On February 27, 1993, a train traveling between Serbia and Montenegro was stopped by a Serbian paramilitary group as it passed through the Bosnian village of Strpci, located just across the border.
At the time, Serbia and Montenegro were still part of federal Yugoslavia.
The gunmen forced off 20 of the Serbian passengers, most of whom were Muslim.
The hostages were taken to the eastern Bosnian town of Visegrad, where they were tortured, killed and their bodies dumped in the Drina river, the natural border between Bosnia and Serbia.
To date only one person has been convicted over the killings. Nebojsa Ranisavljevic was sentenced to 15 years in prison in 2004.
Vukcevic said Friday's arrests followed a year-long probe by a joint team of investigators and prosecutors from Belgrade and Sarajevo.
He said a new police team had been appointed in Serbia after the previous team attempted to stall the case.
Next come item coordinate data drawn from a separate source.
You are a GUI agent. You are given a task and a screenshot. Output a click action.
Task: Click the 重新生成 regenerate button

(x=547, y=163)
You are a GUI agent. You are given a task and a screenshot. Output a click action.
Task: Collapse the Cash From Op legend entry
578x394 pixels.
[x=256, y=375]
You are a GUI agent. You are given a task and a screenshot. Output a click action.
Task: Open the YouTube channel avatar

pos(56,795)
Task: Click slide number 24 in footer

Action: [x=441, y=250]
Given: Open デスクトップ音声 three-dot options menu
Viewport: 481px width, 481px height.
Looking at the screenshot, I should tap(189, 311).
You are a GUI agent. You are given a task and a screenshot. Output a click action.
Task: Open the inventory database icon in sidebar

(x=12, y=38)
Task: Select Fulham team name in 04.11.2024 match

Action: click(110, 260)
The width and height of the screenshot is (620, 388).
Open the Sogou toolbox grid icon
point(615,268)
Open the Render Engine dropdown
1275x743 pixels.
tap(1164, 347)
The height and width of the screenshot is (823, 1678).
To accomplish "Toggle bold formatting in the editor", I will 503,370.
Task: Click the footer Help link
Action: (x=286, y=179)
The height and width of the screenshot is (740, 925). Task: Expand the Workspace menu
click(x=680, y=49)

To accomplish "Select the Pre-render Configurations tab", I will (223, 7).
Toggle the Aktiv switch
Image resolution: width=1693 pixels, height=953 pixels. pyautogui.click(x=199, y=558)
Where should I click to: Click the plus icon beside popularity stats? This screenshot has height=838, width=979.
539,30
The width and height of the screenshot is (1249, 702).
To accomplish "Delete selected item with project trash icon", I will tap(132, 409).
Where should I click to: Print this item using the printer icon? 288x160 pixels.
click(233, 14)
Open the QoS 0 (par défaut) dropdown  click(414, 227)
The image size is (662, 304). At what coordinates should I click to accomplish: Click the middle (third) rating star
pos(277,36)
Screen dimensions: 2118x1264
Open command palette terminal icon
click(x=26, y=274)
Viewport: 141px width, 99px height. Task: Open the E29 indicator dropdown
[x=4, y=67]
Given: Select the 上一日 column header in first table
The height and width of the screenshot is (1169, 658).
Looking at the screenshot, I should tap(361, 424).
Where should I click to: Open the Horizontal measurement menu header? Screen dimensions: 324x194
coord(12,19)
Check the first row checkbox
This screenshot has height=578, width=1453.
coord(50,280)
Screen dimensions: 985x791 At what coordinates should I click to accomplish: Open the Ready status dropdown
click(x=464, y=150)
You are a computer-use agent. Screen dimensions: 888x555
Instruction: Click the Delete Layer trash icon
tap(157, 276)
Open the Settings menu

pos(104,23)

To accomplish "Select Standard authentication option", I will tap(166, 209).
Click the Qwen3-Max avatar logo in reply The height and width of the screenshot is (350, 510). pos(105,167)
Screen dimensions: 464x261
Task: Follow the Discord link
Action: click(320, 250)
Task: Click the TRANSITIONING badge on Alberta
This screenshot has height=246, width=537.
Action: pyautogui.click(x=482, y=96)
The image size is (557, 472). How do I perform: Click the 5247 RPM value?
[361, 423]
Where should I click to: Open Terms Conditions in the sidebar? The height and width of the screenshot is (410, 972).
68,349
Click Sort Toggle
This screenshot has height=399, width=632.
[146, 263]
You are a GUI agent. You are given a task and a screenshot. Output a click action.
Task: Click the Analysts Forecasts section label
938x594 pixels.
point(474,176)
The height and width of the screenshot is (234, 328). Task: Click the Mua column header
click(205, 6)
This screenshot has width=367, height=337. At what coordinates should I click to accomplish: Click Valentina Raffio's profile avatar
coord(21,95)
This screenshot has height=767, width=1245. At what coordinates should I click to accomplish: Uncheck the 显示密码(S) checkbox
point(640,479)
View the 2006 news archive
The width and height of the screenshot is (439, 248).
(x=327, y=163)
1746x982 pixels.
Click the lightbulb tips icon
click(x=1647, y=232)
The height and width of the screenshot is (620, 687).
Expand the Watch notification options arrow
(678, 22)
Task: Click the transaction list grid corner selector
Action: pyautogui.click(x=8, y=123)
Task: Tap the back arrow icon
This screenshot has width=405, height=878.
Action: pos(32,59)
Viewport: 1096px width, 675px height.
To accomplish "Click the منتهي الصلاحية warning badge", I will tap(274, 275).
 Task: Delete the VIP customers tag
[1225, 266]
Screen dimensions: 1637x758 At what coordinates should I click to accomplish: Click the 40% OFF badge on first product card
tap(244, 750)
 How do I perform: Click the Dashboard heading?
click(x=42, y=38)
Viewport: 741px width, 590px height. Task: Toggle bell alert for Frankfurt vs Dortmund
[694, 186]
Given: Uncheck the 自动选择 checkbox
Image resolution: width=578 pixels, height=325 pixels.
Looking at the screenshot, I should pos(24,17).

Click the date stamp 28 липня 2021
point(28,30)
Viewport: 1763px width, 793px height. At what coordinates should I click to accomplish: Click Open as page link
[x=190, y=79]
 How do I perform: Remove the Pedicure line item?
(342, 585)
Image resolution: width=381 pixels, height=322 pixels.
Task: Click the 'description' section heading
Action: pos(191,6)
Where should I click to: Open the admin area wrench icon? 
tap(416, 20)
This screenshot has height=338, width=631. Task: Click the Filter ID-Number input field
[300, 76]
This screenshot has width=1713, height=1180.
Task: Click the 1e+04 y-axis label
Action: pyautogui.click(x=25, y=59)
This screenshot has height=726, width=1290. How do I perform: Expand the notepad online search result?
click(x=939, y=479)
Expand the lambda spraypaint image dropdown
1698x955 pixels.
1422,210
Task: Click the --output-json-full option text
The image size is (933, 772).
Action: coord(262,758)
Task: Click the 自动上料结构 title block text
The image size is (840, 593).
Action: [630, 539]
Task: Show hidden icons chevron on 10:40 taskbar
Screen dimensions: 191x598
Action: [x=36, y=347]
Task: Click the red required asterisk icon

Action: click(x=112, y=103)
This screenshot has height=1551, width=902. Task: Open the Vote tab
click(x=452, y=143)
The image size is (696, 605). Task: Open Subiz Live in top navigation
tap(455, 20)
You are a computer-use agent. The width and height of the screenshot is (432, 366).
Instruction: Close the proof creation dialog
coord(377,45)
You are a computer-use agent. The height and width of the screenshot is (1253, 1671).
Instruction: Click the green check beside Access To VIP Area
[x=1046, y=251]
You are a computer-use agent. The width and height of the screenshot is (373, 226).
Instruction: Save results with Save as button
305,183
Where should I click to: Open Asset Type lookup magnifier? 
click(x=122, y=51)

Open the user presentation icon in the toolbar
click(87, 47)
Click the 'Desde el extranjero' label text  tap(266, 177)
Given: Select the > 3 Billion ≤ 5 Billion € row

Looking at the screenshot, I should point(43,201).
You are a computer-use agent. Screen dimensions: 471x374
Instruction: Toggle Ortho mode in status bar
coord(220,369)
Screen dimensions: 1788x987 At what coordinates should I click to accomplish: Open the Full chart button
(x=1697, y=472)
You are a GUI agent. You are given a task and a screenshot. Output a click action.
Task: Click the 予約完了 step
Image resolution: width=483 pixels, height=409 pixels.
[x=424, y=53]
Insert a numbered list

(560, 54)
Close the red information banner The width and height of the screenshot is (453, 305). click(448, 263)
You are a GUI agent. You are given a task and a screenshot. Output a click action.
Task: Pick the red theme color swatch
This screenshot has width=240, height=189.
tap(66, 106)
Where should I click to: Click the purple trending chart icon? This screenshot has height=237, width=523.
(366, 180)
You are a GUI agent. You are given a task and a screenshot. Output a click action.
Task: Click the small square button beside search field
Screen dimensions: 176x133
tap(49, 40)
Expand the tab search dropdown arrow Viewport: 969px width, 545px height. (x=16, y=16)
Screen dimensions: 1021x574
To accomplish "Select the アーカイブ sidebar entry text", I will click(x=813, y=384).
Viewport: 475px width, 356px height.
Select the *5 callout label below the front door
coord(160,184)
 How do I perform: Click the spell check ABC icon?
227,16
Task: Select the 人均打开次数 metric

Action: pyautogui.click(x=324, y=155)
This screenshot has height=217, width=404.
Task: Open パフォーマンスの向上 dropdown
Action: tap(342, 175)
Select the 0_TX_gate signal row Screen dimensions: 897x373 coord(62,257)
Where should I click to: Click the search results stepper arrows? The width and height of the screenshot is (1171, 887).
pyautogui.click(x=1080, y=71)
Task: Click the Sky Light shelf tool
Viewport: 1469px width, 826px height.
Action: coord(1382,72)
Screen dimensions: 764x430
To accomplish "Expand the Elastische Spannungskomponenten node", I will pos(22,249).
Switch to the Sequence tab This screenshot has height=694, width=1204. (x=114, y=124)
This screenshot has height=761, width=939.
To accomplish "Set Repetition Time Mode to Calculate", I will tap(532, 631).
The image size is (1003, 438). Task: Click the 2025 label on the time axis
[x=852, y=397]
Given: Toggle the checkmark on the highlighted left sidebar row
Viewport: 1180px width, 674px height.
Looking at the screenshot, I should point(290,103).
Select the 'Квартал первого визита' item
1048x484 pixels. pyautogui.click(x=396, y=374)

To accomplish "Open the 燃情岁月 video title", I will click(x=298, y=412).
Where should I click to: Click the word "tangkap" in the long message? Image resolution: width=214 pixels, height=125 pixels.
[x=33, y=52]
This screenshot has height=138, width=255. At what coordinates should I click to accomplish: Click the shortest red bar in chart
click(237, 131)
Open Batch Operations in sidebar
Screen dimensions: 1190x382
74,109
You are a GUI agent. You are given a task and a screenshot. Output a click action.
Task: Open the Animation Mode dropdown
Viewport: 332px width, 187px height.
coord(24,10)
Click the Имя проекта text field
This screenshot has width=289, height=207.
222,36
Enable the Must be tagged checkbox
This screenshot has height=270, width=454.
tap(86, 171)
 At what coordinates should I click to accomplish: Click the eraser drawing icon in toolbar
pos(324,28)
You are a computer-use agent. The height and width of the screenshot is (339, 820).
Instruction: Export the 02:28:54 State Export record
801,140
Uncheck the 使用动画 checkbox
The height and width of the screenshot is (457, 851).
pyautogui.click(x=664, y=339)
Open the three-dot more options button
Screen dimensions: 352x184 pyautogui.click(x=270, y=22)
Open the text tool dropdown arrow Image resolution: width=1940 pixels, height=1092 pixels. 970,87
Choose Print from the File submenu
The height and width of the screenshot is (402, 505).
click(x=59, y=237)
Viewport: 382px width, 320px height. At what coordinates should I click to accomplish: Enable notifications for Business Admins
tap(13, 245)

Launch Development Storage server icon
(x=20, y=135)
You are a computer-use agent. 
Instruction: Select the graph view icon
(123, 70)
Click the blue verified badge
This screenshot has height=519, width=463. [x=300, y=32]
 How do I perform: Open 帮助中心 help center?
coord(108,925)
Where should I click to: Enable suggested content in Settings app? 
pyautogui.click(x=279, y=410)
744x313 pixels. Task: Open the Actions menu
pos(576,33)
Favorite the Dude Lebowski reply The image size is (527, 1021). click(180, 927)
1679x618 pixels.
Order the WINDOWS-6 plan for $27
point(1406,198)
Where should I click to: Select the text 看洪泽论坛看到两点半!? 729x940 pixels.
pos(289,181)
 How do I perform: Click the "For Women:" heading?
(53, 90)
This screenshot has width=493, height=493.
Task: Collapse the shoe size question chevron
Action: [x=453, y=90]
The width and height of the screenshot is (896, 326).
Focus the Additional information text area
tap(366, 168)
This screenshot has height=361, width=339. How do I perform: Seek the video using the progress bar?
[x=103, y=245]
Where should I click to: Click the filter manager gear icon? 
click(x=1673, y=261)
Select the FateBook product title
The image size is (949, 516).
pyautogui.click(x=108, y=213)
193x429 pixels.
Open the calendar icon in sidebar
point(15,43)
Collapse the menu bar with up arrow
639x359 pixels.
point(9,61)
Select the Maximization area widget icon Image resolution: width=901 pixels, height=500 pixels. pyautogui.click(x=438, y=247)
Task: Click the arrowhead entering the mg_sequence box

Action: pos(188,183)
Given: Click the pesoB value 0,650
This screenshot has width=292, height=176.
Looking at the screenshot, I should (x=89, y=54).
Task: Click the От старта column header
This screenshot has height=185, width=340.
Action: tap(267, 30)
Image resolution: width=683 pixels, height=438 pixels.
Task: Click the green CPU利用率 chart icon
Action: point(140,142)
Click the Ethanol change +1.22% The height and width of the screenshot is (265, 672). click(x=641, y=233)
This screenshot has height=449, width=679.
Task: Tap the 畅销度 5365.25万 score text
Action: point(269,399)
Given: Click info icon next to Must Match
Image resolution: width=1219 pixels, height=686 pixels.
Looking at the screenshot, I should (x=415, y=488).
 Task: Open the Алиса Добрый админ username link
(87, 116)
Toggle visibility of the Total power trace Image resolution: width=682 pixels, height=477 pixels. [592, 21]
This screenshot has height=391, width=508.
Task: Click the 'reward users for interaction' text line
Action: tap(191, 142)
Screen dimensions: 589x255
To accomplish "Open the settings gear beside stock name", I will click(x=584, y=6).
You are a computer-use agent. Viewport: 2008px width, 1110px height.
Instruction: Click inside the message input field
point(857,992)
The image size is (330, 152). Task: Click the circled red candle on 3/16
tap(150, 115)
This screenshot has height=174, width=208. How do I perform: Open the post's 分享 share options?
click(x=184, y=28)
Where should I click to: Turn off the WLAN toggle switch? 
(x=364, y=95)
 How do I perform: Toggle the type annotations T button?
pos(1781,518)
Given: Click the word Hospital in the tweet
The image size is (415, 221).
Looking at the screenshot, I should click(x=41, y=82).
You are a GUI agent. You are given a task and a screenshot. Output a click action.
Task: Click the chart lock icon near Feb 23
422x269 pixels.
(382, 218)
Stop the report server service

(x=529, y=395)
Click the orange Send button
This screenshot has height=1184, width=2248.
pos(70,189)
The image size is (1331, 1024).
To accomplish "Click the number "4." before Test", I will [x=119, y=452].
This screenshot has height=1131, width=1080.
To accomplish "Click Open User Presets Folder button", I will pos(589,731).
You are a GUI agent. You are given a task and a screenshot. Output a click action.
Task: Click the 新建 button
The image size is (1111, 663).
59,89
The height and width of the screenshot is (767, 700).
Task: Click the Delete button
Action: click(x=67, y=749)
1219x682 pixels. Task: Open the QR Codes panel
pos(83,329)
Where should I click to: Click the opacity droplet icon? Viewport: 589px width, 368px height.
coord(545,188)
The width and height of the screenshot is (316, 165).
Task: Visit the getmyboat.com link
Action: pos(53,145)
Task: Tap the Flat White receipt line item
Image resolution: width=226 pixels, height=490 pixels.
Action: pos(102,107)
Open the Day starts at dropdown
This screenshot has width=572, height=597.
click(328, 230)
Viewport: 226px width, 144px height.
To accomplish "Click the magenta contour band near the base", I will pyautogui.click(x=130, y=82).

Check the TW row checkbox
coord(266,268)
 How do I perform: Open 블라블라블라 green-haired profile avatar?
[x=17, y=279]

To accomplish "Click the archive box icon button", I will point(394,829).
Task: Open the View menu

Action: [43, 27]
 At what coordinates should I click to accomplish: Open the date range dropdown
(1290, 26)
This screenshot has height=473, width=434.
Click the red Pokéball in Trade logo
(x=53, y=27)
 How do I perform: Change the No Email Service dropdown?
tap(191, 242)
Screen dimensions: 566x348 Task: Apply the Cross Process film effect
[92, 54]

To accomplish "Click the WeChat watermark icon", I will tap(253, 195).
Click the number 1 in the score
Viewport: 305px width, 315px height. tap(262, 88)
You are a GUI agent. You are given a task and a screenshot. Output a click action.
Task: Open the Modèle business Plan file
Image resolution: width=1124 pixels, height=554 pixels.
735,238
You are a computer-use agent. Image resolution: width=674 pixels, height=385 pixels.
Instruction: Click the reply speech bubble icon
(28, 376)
"We hope that this will bring closure to the Strpci case and give justice to the victims' families, who for 20 years have been looking for the remains of their loved ones and seeking justice," Vukcevic said.
The Strpci attack was blamed on a group headed by Milan Lukic, a notorious Serbian war criminal, who was sentenced to life in prison in 2009 by the UN tribunal for the former Yugoslavia (ICTY) for war crimes during the inter-ethnic Bosnian war.
Among those arrested Friday in Serbia was his brother, Gojko Lukic, authorities said.
Vukcevic said the detainees in Bosnia included a former Bosnian Serb colonel closely linked at the time to Bosnian Serb army chief Ratko Mladic, who is currently on trial for war crimes and genocide at the ICTY.